该教程主要介绍从将xml格式转化成record格式的方法。
- 需要2个python文件,分别为xml_to_csv.py和generate_tfrecord.py。
- xml_to_csv.py
# xml_to_csv.py
# -*- coding: utf-8 -*-
import os, sys
import glob
import pandas as pd
import xml.etree.ElementTree as ET
def xml_to_csv(_path, _out_file):
xml_list = []
for xml_file in glob.glob(_path + '/*.xml'):
tree = ET.parse(xml_file)
root = tree.getroot()
for member in root.findall('object'):
value = (root.find('filename').text,
int(root.find('size')[0].text),
int(root.find('size')[1].text),
member[0].text,
int(member[4][0].text),
int(member[4][1].text),
int(member[4][2].text),
int(member[4][3].text)
)
xml_list.append(value)
column_name = ['filename', 'width', 'height', 'class', 'xmin', 'ymin', 'xmax', 'ymax']

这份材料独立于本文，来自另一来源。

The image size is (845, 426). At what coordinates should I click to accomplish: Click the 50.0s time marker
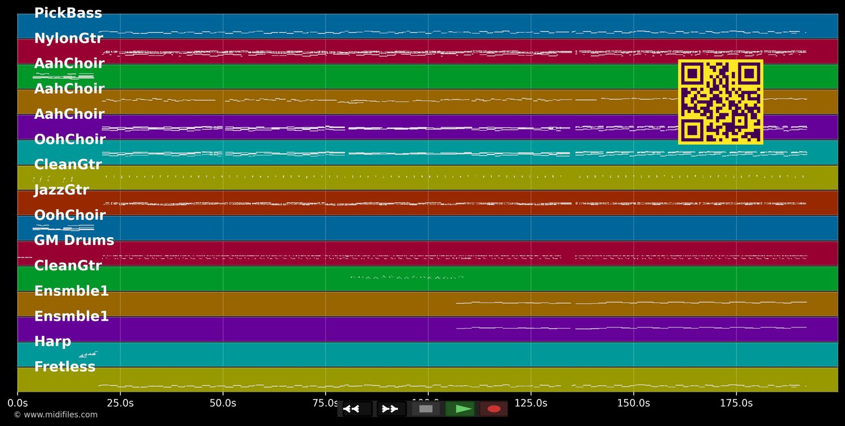coord(223,403)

xml_df = pd.DataFrame(xml_list, columns=column_name)
xml_df.to_csv(_out_file, index=None)
print('Successfully converted xml to csv.')
if __name__ == '__main__':
# convert
xml_to_csv(sys.argv[1], sys.argv[2])
- generate_tfrecord.py
# generate_tfrecord.py
# -*- coding: utf-8 -*-
"""
Usage:
# From tensorflow/models/
# Create train data:
python generate_tfrecord.py --csv_input=data/train_labels.csv --output_path=train.record
# Create test data:
python generate_tfrecord.py --csv_input=data/test_labels.csv --output_path=test.record
"""
import os
import io
import pandas as pd
import tensorflow as tf
from PIL import Image
from object_detection.utils import dataset_util
flags = tf.app.flags
flags.DEFINE_string('csv_input', '', 'Path to the CSV input')
flags.DEFINE_string('output_path', '', 'Path to output TFRecord')
FLAGS = flags.FLAGS
# 需要修改类别标签
def class_text_to_int(row_label):
if row_label == 'person':
return 1
else:
None
def create_tf_example(row):
#full_path = os.path.join(os.getcwd(), 'images', '{}'.format(row['filename']))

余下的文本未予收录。